However, there is a single X2 variant, one of the "SX2L" models sold by littlemachineshop.com (LMS), which has a solid column that eliminates the whole movement problem, and therefore is more capable of CNC duty.  It is harder to tram in the head because you have to shim the solid column to the base instead of rotating the adjustable column, but without the ability to rotate it will stay square much longer.  The LMS X2 also has a bigger table, with so much longer travel in all 3 axis that the total work envelope is DOUBLE the size of other X2 mills.  It also comes with belt drive instead of the noisy/weak plastic gears on other X2 clones, and a 500w BLDC spindle motor with a tachometer output, instead of a 350w brushed motor.

SolidColumnLMS-HFAdj2.jpg
As you can see from this borrowed pic, the walls of the solid column are thicker than the ones on the tilting column, and not hollow inside the dovetail section, adding rigidity.  LMS sells the column separately for $175, and it can be used to upgrade other X2 mills because their smaller tables' saddles will fit on it. The Solid column does not lose space to the tilting mechanism, allowing for a little extra Y axis travel.  The base of the solid column juts out further, so it's dovetails are lengthened further along the Y axis, also adding travel.

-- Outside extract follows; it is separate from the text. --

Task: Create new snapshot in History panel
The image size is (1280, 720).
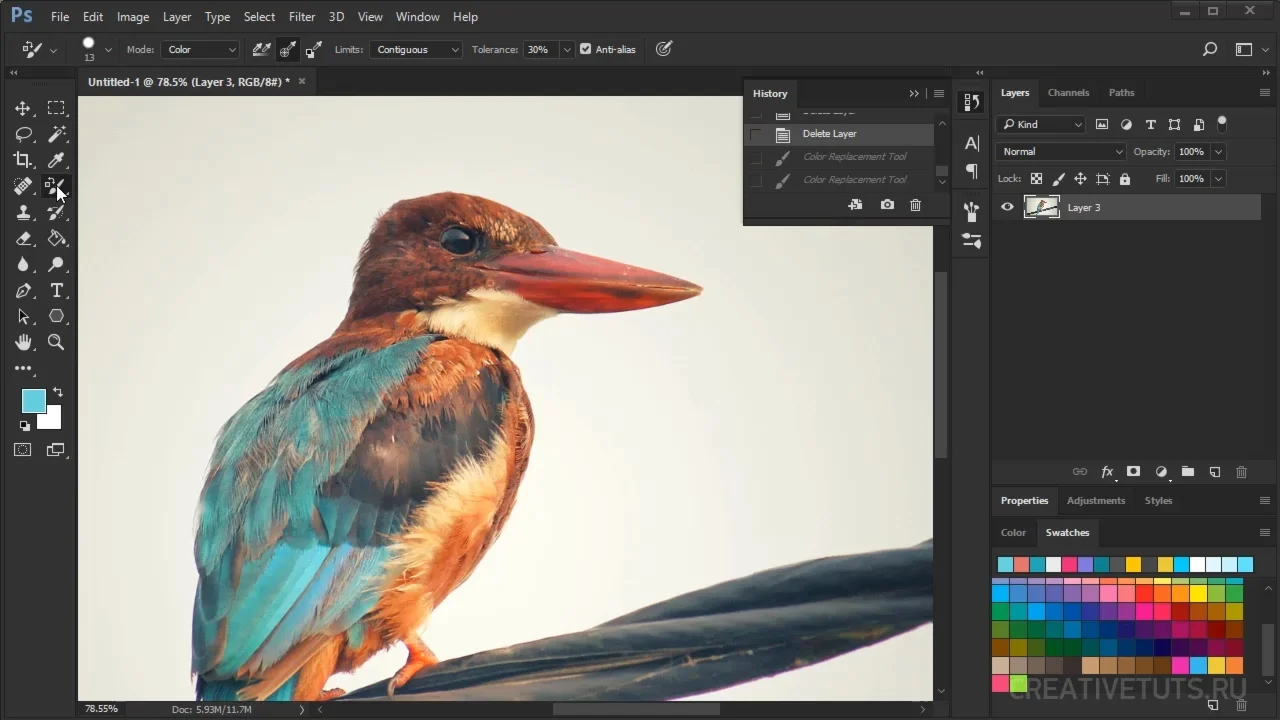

I could overcome the two biggest weaknesses of the HF mill with the solid column upgrade, and replacing the plastic gears with LMS's $145 belt drive upgrade kit.  However, the total cost of parts/cost/shipping/HF mill approaches that of the LMS mill, and I still wouldn't have the bigger work envelope or BLDC spindle.  I decided I would be better off selling the HF mill to someone who needs just a mill, and buy the LMS mill for a CNC conversion.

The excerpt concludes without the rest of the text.